→ **Challenge**: List every line in the records below that contains the word "pixels".

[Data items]

- - - - -

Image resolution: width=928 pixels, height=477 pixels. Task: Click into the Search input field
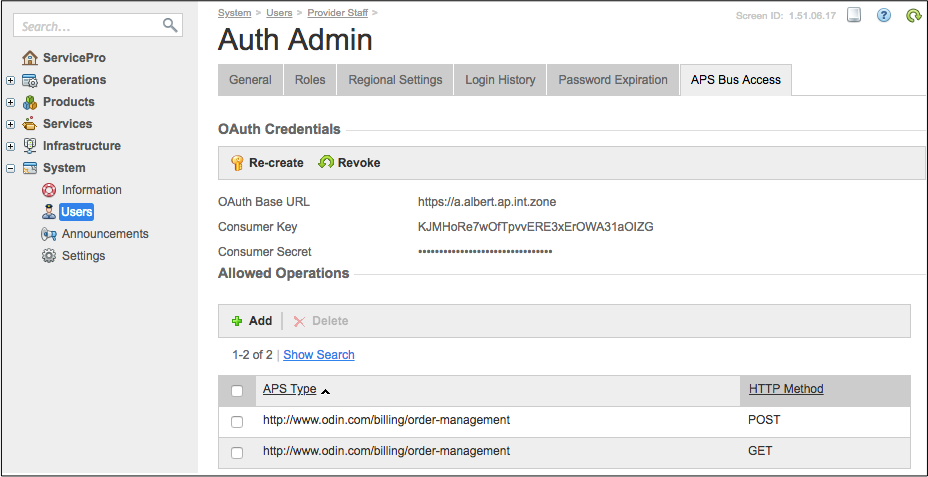[x=88, y=26]
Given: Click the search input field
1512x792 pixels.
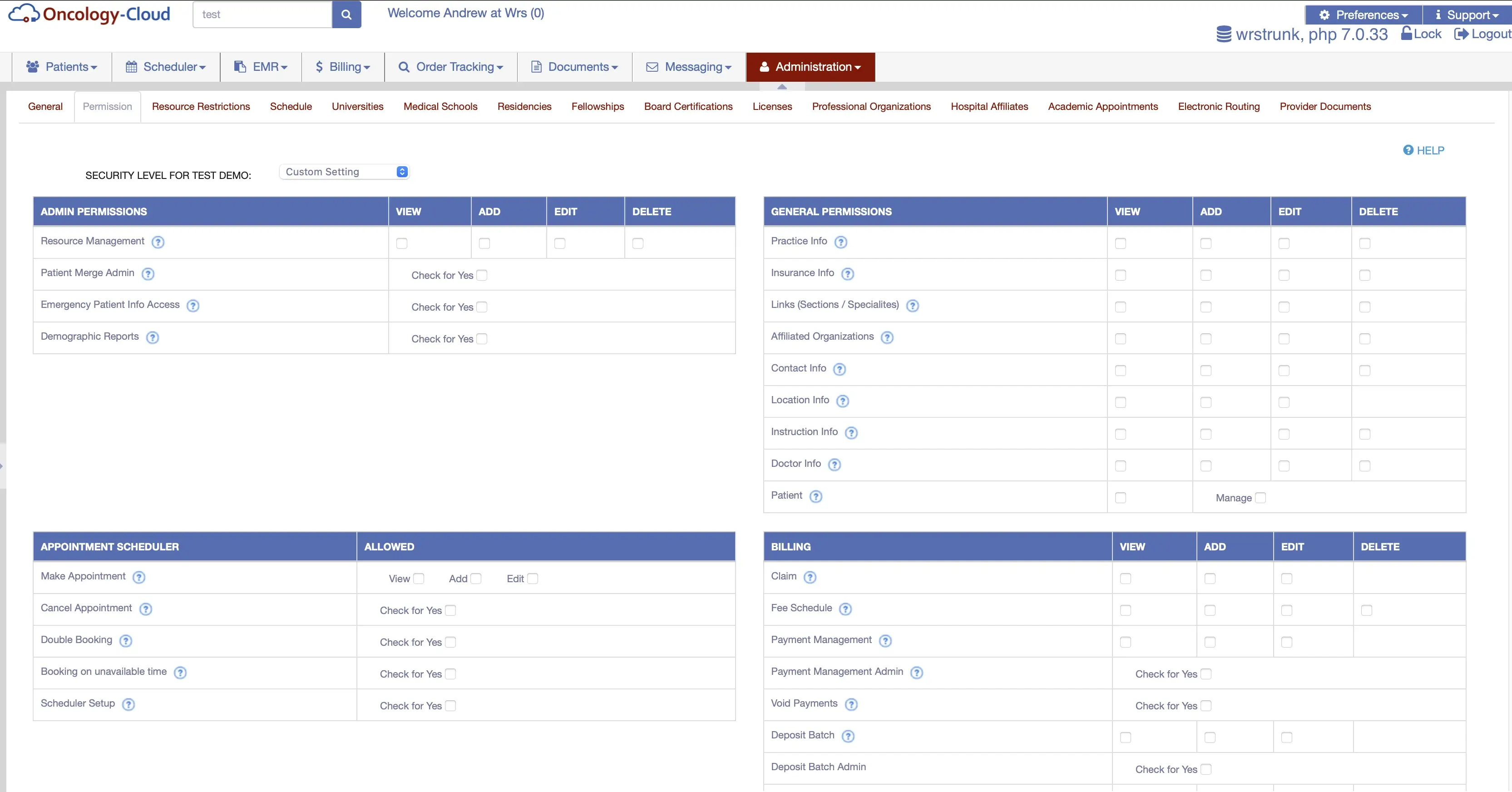Looking at the screenshot, I should (262, 15).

- - - - -

→ **Finished exercise**:
Image resolution: width=928 pixels, height=477 pixels. Task: Click into the Search input field
1512x792 pixels.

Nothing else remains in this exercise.